(Stored records)
========
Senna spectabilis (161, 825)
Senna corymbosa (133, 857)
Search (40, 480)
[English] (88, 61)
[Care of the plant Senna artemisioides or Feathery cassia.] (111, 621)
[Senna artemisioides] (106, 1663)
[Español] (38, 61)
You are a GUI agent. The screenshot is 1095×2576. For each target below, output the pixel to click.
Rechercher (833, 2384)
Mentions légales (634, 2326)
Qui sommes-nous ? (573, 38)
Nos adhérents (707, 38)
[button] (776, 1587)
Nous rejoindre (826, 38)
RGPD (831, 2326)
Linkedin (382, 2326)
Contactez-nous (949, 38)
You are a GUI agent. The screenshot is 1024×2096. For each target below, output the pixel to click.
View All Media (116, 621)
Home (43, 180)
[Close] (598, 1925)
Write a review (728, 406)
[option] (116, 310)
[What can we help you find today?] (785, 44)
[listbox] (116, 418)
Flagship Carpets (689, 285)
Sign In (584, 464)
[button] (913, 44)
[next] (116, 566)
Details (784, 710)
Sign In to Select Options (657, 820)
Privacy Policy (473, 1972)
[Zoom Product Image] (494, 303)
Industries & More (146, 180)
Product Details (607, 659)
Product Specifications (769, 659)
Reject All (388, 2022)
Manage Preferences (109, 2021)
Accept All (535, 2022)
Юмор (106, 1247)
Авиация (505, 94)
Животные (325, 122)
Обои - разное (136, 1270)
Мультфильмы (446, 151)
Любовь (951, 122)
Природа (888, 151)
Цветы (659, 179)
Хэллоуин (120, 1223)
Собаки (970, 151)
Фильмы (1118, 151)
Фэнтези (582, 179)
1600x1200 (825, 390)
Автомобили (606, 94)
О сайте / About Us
========
> [Prompt] Within the data above, the span starting at the line containing "Privacy Policy (473, 1972)" and ending at the line containing "Животные (325, 122)" is to be retyped exactly, with no other lines.

> [Written solution]
Privacy Policy (473, 1972)
[Zoom Product Image] (494, 303)
Industries & More (146, 180)
Product Details (607, 659)
Product Specifications (769, 659)
Reject All (388, 2022)
Manage Preferences (109, 2021)
Accept All (535, 2022)
Юмор (106, 1247)
Авиация (505, 94)
Животные (325, 122)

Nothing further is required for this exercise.